Dr. King's Dream and The Reality of his Vision
Dr. King dreamed of a world where children of all races could play together beyond the color of their skin tone. He dreamed of a world where people could coexist beyond race, class, creed or religion. It was a beautiful dream. But realistically, how far have we come today to fulfill his vision? Are we still moving in that direction, did we accomplish the dream or have we somehow gotten lost our path to the dream?
Stacey Dash who is a Fox news contributor recently made some very controversial remarks with regard to race and the black community. When asked about her thoughts on the Oscar's being boycotted over black actors being snubbed, Stacy's response was that it was ludicrous. Below is an excerpt of her comments.
“We have to make up our minds,” she said. “Either we want to have segregation or integration.

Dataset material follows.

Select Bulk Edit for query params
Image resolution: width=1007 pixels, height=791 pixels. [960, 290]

And if we don’t want segregation, then we need to get rid of channels like BET and the BET Awards and the (NAACP) Image Awards where you’re only awarded if you’re black.

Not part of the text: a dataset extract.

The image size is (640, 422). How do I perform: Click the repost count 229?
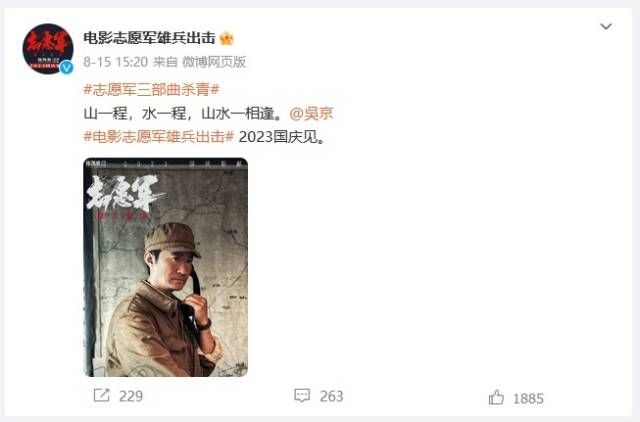point(131,396)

Stacey is very much entitled to her own opinion no matter what anyone thinks and I somewhat understand the point she was trying to make but feel that the way it was worded did not translate over well to our community. Here is my take on the issue.

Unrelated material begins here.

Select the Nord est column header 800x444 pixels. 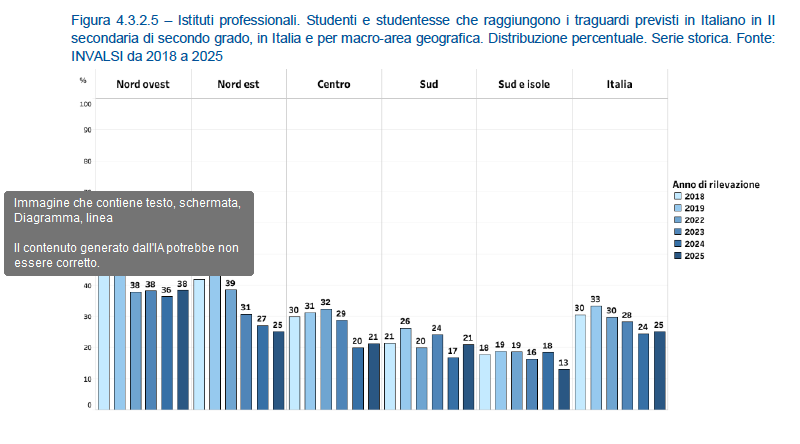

We live in a world where all men, women and children are free and all things should be equal. Notice that I say should be. In a perfect world, all races of people have equal rights opportunities and there is no race superior over another. But, we do not live in a perfect world. The reality of the world we actually live in is a melting pot of cultural differences and ethnicities. In order for our community to even have had a chance of equal rights we needed an advocate to fight for our very rights and our lives because it was never going to be rightfully given to us. Dr. King selflessly became our advocate and died for our rights and our freedom. The Freedom Riders fought peacefully for our rights just so that we could sit at the same counter in a restaurant with a white person. Just so that we could use the same restroom as a white person. Just so that we could drink from the same water fountain as a white person. It's seems ridiculous that we had to fight for these very simple accommodations but just because we were black and just because of the color of our skin we were considered "less than." Understand that our community had to fight just so that we could be considered equal to white people period. This was and is the world and the reality that we live in. And although it is not the 1960's we still have to fight to have a seat at the table with whatever we do because we are still breaking down barriers in the year 2016. Because believe it or not there are still people in the world that feel that black people are "less than." I wish that I could say that racism is dead, but it is very much alive today. We have to keep standing up for ourselves and saying that we are not "less than." We are equals to everyone. We are all made in the image of God and we all are beautiful.
We still have to stand up and fight whether it's being considered for a movie role or working in the corporate world. Yes, we've come along ways since the 1960's but if you ask me have we fulfilled Dr. King's Dream, I would have to say no. It is still very much a work in progress and that is why we still need Black History Month and the NAACP Image awards and television programs that recognize black people for their accomplishments because there are still many people in the world that do not feel black people are equal to other races. When the racist attitudes change in our world, then all races can truly be appreciated for their accomplishments and contributions and then and only then can we get rid of BET, Black history month, and the NAACP Image awards.
I once had a supervisor tell me that he thought that Martin Luther King day should not even be a national holiday. His comment was very hurtful to me especially coming from an older white man, and I believe he meant for his comment to hurt me. I went home and cried that evening after hearing those words. But the next day, I got out of bed, held my head high and walked back into work with the utmost dignity and the utmost respect because you see, I know my worth, I know my value and I know who I am as a black woman.